- WHAT TO PRODUCE
Leave the images out, and otherwise write out each entry exactly.

- PROVIDED RECORDS
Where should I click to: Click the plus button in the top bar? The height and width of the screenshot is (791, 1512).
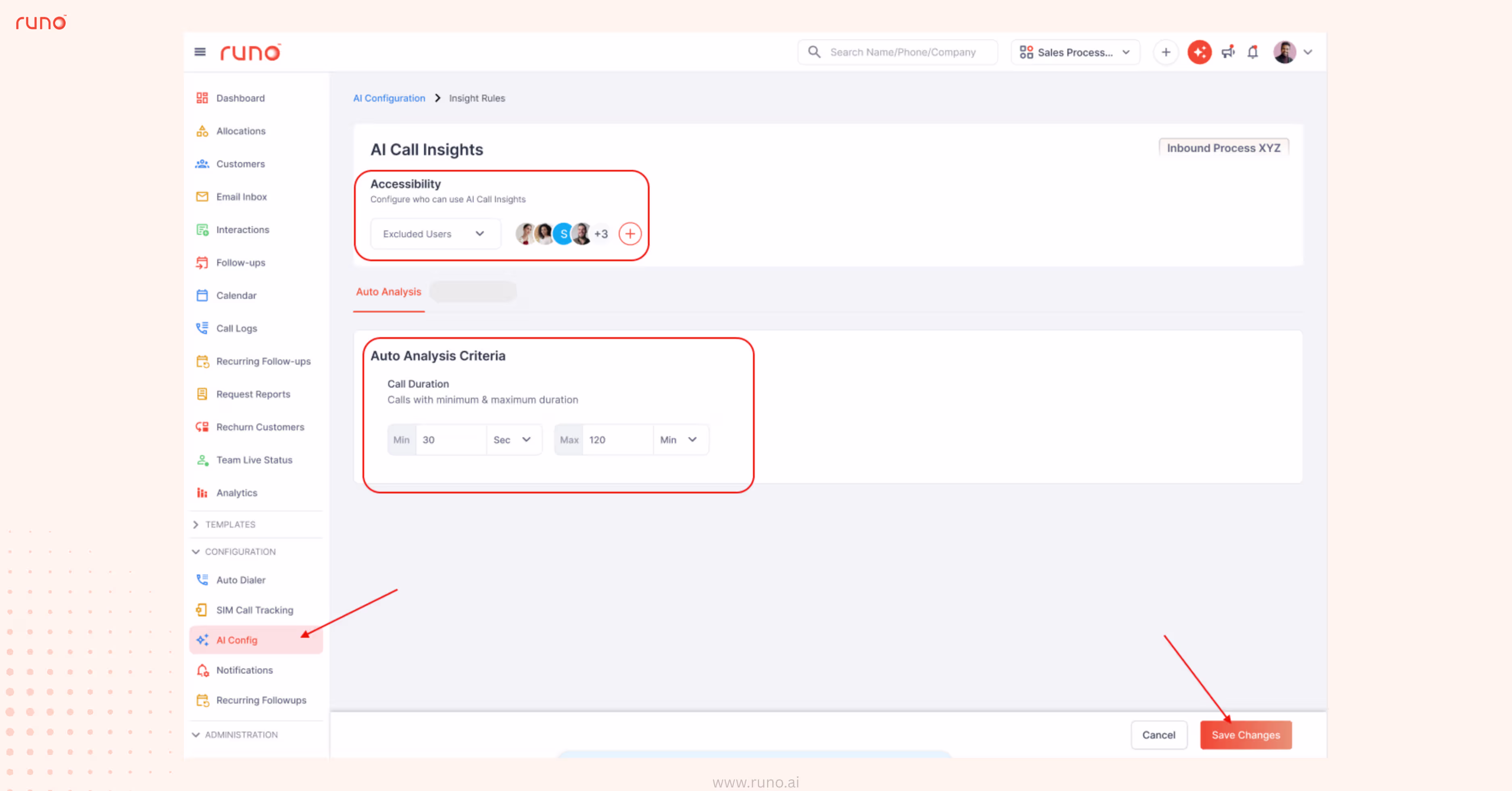[x=1166, y=52]
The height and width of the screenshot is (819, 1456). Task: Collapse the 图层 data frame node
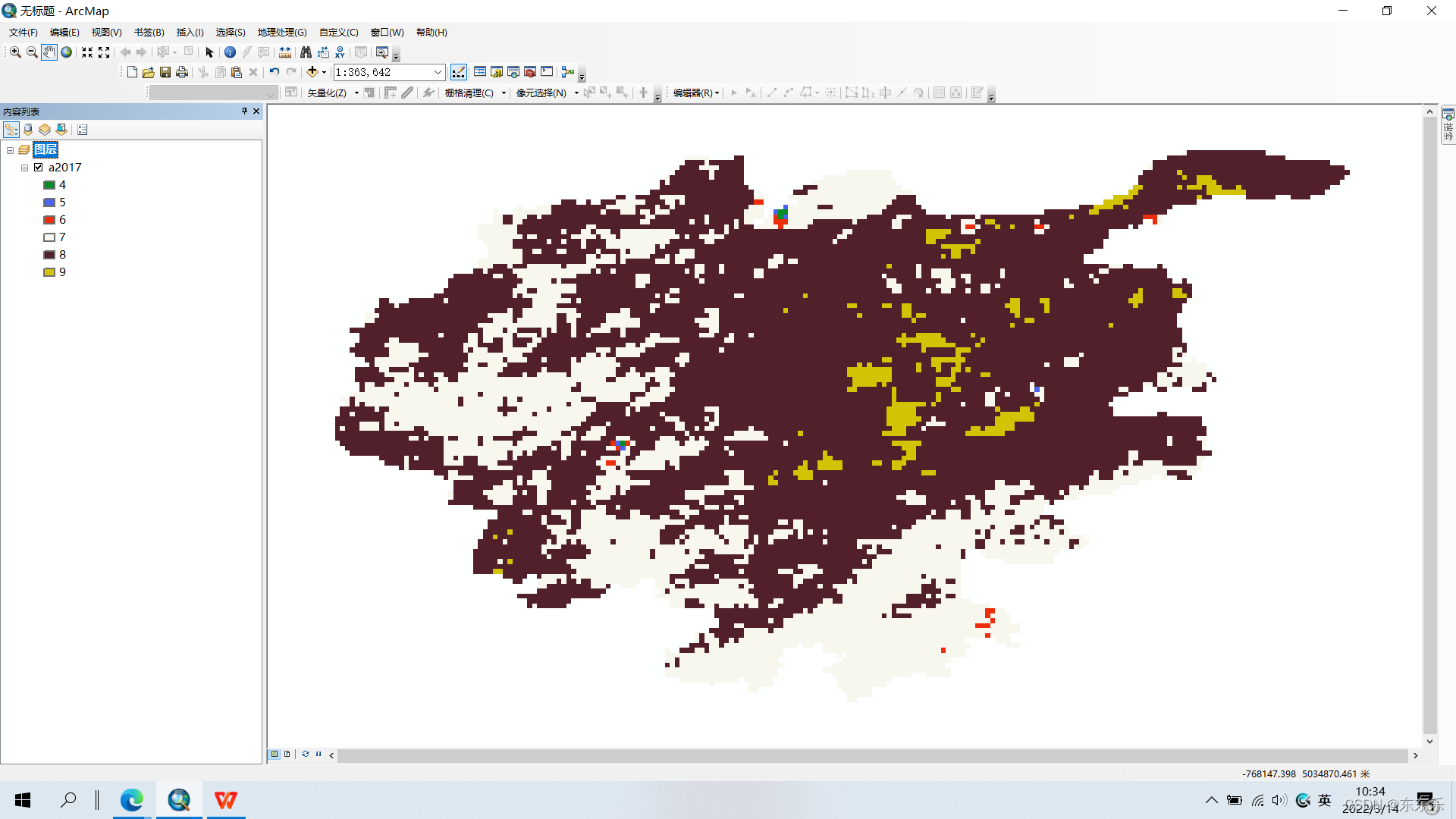pyautogui.click(x=10, y=150)
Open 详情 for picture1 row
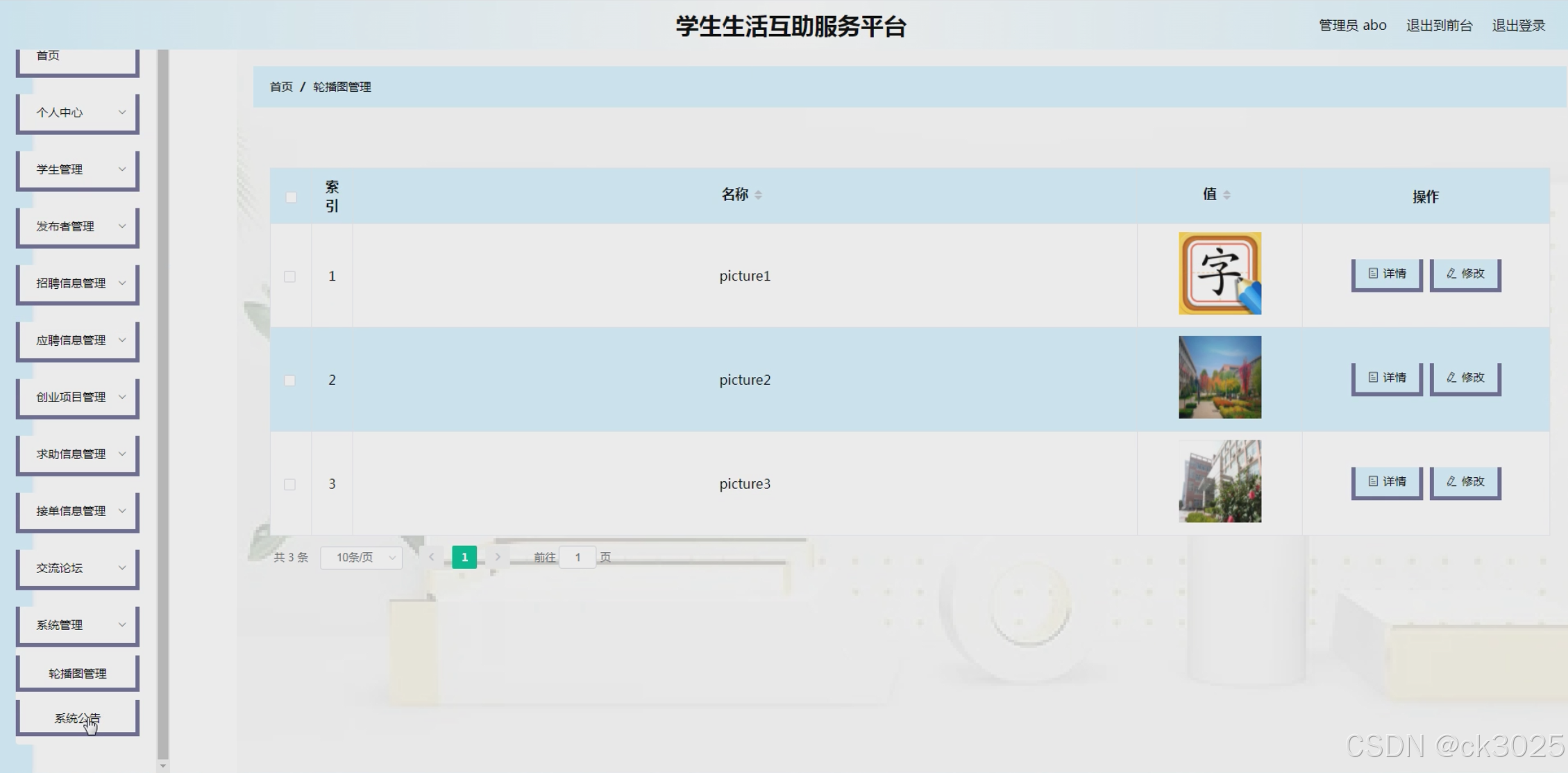Image resolution: width=1568 pixels, height=773 pixels. (x=1386, y=274)
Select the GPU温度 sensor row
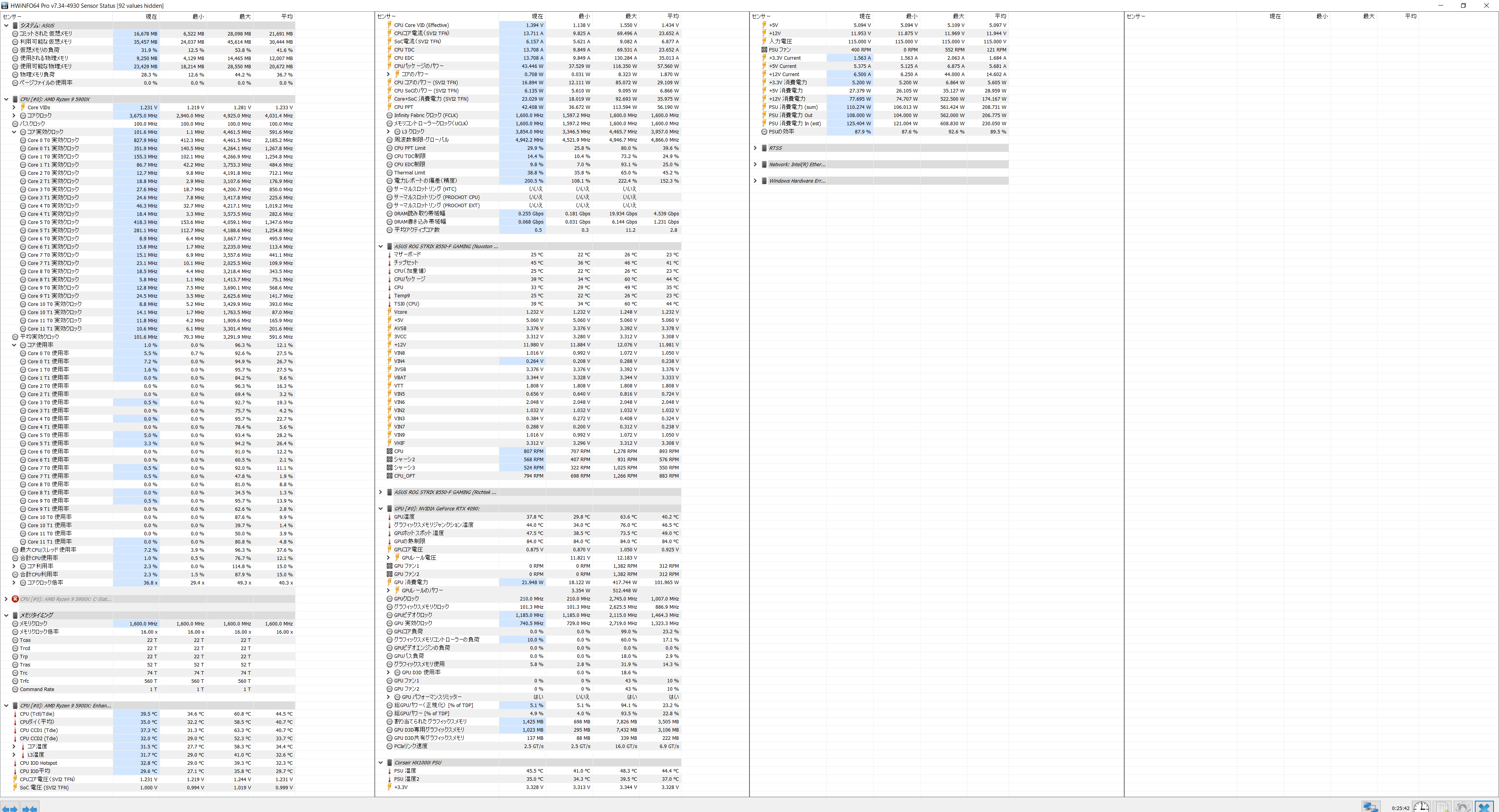This screenshot has width=1499, height=812. [404, 517]
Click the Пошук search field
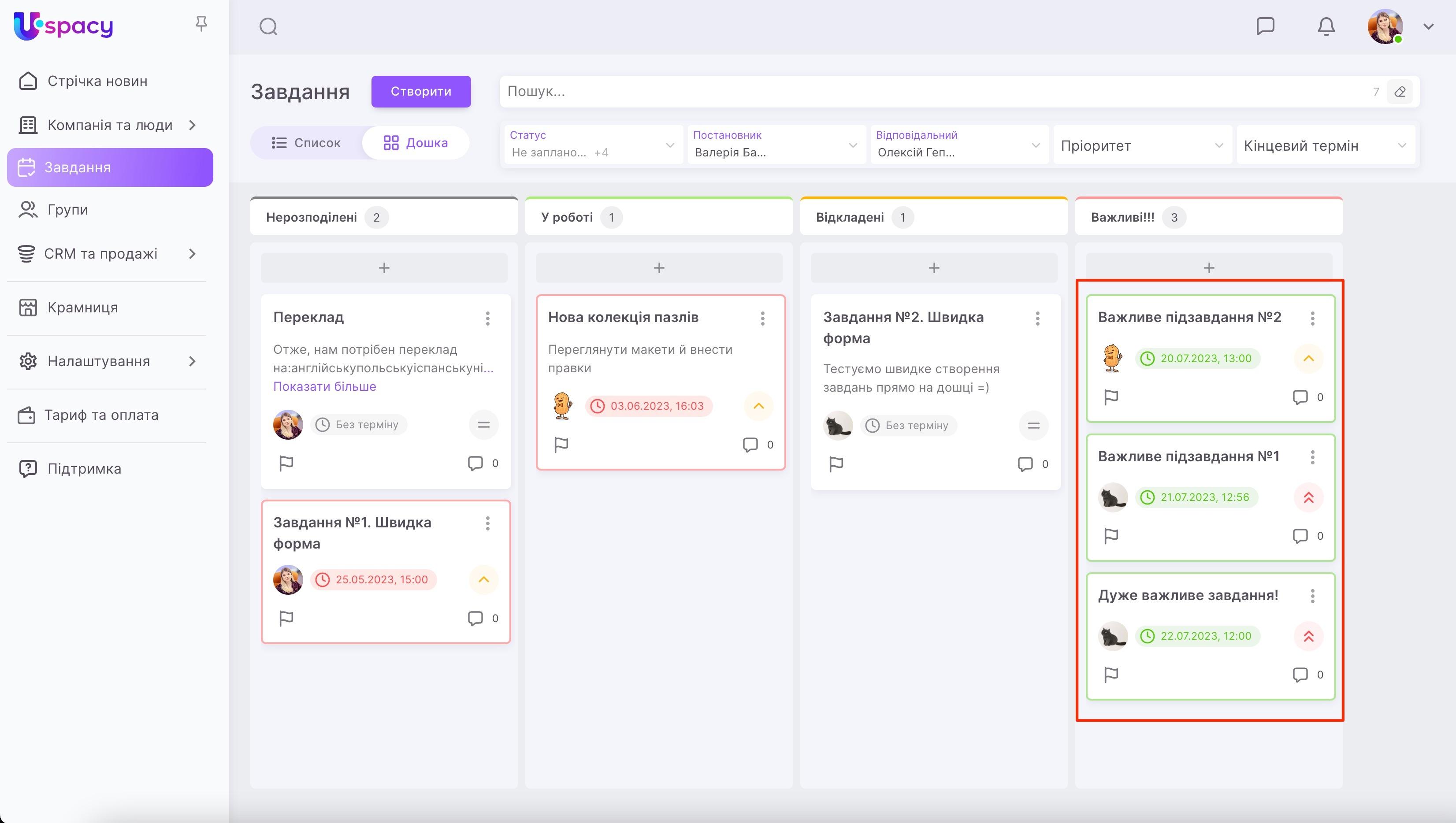 (932, 92)
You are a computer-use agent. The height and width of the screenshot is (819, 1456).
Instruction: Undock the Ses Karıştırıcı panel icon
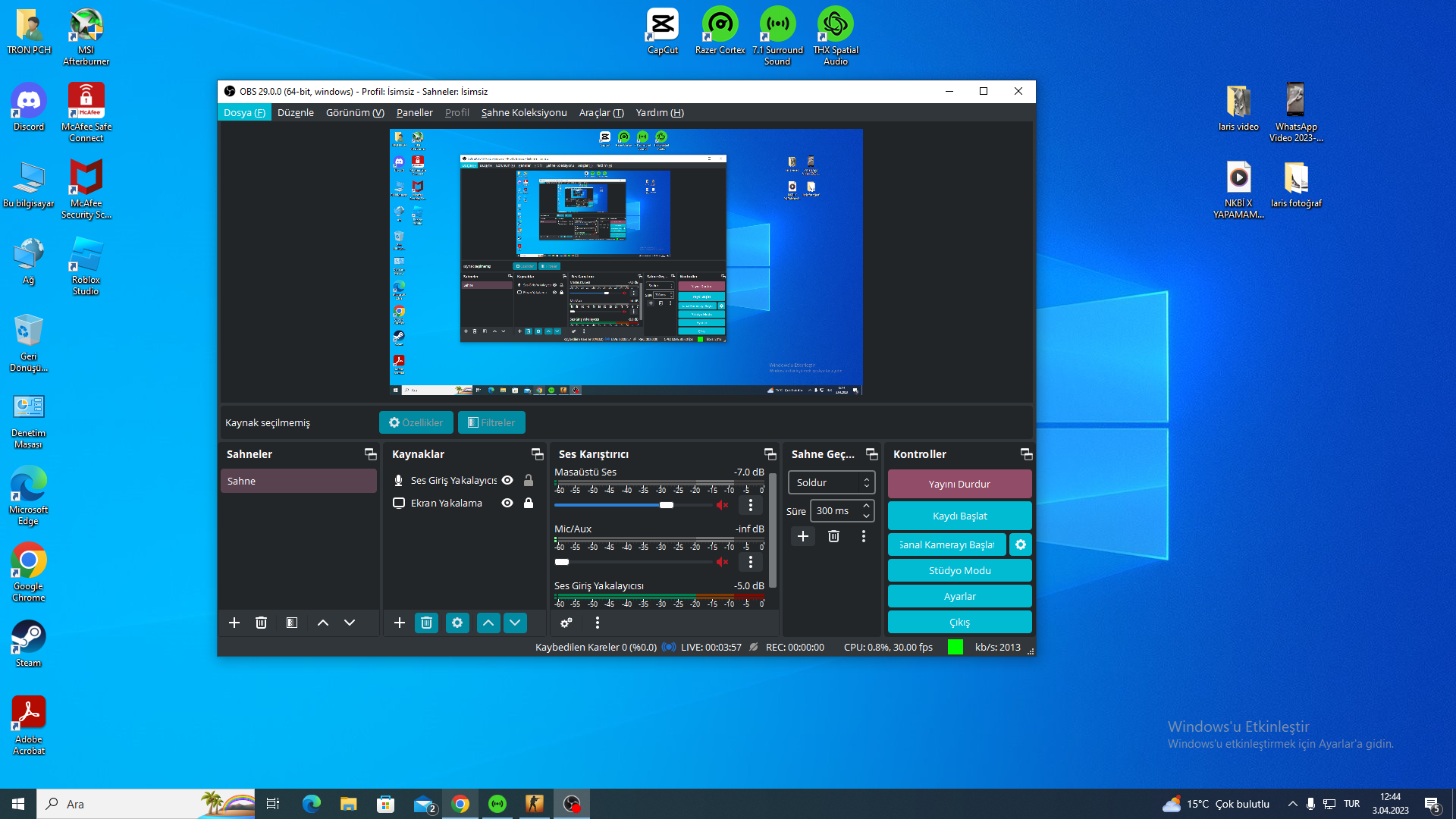point(770,454)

- RESPONSE FOR THIS EXERCISE
Where should I click to: Click the plus button in the top bar? The height and width of the screenshot is (791, 1512).
[x=1166, y=52]
The height and width of the screenshot is (819, 1456). Task: Collapse the 图层 data frame node
pyautogui.click(x=10, y=150)
Open 详情 for picture1 row
Image resolution: width=1568 pixels, height=773 pixels. (x=1386, y=274)
Select the GPU温度 sensor row
This screenshot has width=1499, height=812. [404, 517]
Click the Пошук search field
 (932, 92)
You are a computer-use agent. The height and width of the screenshot is (819, 1456).
Instruction: Undock the Ses Karıştırıcı panel icon
point(770,454)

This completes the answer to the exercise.